Chee.

“I went to school here, you know,” Chee said, simply to have something to say, to cover his disappointment.

They were walking under the sycamores that shaded the great brick expanse of the central mall. A squadron of teenaged skateboarders thundered past. Janet Pete glanced at him, curious about the change of subject and the sudden silence which had preceded it.

“After four years,” she said, “a campus starts to feel like home.”

“Seven for me,” Chee said. “You go a couple of semesters and then run out of money, and come back again when you’ve stacked some up again. That’s the average here, I think. About seven years to get a bachelor’s degree. But it never started to feel like home.”

“It was different at Stanford,” Janet said. “People either had money or they had the big scholarships. You lived around the campus, so you got acquainted, made friends. It’s more a community, I guess.” She glanced at him again. “What’s wrong?”

“Nothing. Everything’s fine.”

“Your mood changed. A cloud over the sun.”

“I shifted from the social mode into strictly business,” Chee said.

“Oh?” Puzzlement in her voice.

“You’re representing Ashie Pinto. Right?” The tone was a little bleaker than he’d intended.

They walked past the Student Union without an answer to that, toward the fountain formed of a great slab of natural stone. Chee remembered the local legend that the university architect, lacking funds for an intended sculpture, had scrounged the monolithic sheets of rough marble from a quarry and arranged them in something that might suggest Stonehenge, or raw nature, or whatever your imagination allowed.

It worked beautifully and usually it lifted Chee’s spirits.

“I came to see you because I like you,” Janet Pete said. “If you weren’t my friend, which you happen to be, I would have come looking for you because you’re the arresting officer and it’s my job.”

Chee thought about that.

“So I had two reasons,” she said. “Is that one too many reasons for you?”

“What did I say?” Chee asked. “I didn’t say anything.”

“Hell you didn’t. Then why am I feeling like I’m on the defensive?” Janet said. “And not exactly knowing why.” She hurried a little faster. “Boy,” she said. “Boy, I can see why that white girl of yours went back to Wisconsin.”

Chee caught up with her.

“What was her name? Mary?”

“Mary Landon,” Chee said. “Look, I’m sorry. I know how it is. Somebody has to represent Pinto and naturally it would be you. So what do you want to know?”

Janet Pete, still walking fast, was out of the trees now, angling across the parking lot past Popejoy Hall. Chee followed her out under a morning sky that was dark blue and sunny?with just enough of those puffy forenoon clouds to suggest autumn was not too far along to produce afternoon thunder-heads.

“FBI’s not cooperating, huh?” Chee said. “What do you want to know?”

“Nothing,” Janet said.

“Come on, Janet. I said I was sorry.”

“Well,” she said. And then she laughed up at him, squeezed his arm.

“I can be as touchy as you are,” she said. “I can be a real bitch.” She laughed again. “But notice how neatly I put you in the wrong. Did you appreciate that?”

“Not much,” Chee said. “Is that something you learn in law school?”

“It’s something you learn from your mother.”

Jim Chee’s taste for coffee had been brutalized by years of drinking the version he used to make for himself in his trailer under the cottonwood trees at Ship Rock?recently he’d taken to using little filter things that fit over his cups.

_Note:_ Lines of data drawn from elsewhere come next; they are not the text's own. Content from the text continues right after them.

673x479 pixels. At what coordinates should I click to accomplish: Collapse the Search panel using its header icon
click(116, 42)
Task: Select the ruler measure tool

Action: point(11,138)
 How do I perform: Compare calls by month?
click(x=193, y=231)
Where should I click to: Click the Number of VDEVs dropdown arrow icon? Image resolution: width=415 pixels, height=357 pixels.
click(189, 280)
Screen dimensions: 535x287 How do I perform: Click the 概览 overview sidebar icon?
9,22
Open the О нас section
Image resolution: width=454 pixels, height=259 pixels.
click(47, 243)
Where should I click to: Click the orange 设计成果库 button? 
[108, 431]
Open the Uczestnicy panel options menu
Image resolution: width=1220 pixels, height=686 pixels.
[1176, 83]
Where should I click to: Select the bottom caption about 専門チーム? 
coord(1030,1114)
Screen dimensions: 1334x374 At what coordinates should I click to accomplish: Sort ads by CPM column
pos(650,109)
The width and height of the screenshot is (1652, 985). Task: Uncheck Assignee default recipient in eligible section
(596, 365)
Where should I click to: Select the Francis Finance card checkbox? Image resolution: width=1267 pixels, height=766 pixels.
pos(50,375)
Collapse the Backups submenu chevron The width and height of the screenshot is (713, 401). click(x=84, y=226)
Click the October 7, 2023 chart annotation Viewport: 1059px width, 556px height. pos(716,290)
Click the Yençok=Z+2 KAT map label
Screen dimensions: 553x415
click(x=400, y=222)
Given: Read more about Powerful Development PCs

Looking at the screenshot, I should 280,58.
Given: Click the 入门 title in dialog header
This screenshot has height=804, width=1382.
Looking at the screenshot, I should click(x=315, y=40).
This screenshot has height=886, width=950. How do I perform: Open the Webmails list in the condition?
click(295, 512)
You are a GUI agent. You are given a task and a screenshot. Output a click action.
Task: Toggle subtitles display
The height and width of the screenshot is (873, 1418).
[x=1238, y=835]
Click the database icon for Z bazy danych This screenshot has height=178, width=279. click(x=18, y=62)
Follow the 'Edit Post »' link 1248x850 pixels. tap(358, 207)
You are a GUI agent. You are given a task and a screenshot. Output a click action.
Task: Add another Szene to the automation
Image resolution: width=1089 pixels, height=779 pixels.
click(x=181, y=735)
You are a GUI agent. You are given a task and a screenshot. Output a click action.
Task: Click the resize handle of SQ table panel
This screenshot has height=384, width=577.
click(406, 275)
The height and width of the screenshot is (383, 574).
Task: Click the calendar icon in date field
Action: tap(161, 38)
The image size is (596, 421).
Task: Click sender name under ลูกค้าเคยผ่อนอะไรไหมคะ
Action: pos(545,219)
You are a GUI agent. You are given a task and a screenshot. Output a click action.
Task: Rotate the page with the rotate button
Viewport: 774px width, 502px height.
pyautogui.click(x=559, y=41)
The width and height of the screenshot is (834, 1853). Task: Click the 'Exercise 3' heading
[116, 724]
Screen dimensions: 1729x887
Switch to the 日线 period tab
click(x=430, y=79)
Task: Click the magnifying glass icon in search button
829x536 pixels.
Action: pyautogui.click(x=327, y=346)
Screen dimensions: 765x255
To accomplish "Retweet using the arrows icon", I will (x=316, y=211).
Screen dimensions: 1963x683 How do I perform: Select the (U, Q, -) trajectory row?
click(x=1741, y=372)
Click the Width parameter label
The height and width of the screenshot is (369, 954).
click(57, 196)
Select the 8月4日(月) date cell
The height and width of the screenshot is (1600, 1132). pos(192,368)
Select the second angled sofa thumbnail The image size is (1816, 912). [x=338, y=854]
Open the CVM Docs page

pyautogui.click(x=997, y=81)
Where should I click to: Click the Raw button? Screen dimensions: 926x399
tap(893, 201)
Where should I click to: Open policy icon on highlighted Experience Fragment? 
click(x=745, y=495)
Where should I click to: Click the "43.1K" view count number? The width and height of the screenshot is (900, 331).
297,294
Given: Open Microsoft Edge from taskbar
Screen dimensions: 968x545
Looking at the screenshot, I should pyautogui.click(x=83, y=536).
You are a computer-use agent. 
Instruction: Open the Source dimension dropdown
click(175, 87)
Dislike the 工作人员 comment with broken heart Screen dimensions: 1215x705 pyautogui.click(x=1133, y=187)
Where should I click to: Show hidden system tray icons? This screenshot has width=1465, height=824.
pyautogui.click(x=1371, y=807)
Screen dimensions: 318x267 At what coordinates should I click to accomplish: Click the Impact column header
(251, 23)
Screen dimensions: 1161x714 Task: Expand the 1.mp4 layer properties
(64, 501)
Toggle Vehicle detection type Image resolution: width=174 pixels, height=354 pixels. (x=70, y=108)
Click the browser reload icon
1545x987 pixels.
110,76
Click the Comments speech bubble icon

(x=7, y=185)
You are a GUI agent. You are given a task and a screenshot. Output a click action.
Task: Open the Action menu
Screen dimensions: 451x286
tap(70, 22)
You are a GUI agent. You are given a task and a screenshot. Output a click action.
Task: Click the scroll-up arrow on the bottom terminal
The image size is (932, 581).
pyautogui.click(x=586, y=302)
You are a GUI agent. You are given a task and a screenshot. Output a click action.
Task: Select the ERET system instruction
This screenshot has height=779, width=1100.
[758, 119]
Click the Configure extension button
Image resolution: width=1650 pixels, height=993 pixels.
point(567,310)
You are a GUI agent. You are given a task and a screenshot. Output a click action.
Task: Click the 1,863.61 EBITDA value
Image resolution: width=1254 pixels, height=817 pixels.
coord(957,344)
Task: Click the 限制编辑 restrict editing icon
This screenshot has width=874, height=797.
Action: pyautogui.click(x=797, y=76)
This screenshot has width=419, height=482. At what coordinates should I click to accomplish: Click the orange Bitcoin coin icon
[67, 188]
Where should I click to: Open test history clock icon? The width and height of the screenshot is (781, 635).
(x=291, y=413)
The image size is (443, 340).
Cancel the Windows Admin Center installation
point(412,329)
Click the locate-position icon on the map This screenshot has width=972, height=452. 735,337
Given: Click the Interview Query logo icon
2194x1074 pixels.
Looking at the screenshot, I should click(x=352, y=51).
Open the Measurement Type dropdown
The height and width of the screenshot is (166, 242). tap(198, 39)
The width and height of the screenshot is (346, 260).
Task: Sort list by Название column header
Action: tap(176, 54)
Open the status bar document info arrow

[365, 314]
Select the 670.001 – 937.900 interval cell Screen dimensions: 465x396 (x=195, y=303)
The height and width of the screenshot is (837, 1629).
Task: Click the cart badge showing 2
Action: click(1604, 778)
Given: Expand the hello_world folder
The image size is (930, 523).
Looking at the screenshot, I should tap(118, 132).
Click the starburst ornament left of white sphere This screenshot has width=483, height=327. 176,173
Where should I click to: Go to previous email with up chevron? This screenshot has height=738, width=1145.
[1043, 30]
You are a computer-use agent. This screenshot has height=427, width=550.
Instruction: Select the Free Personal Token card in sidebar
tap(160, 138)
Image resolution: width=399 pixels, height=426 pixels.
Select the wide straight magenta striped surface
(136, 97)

The Frontier coffee tasted fresh but weak. Over a second refill they decided that he would cash in his return ticket on the Mesa Airlines flight and ride back to Ship Rock with Janet Pete. Tomorrow he’d show her the scene of the crime. By tomorrow, he thought, he would feel like talking about it.

“Did you know Hosteen Pinto still won’t say anything about what happened?” Janet asked. “He’ll talk to me about other things but not about the crime. He just shuts up.”

“What’s there to say?”

“Well, everything. Whether he did it, for one thing. Why he did it, if he did. What he was doing out there. Did you know he’s a shaman, a crystal gazer? He finds things for people. That seems to be his only income. That and getting fees as an informant. From scholars, I mean. He’s sort of an authority on old stories, legends, what happened when. So the history professors, and the mythologists, and the sociologists, and that sort of people are always having him remember things on tape for them. He has a car, but it doesn’t run, so how did he get there? I mean where he was when you arrested him. What was he doing about two hundred miles from home? That’s what I want him to tell me. And if he did it, why. Everything.”

“He did it because he was drunk,” Chee said. “Nez picked him up to get him out of the rain, tried to put him in the backseat of the patrol car, and Pinto got sore about it.”

“That seems to be the official ‘theory of the Coyote Walts crime.’ I know that’s what the U.S. attorney is going to trial with,” Janet said.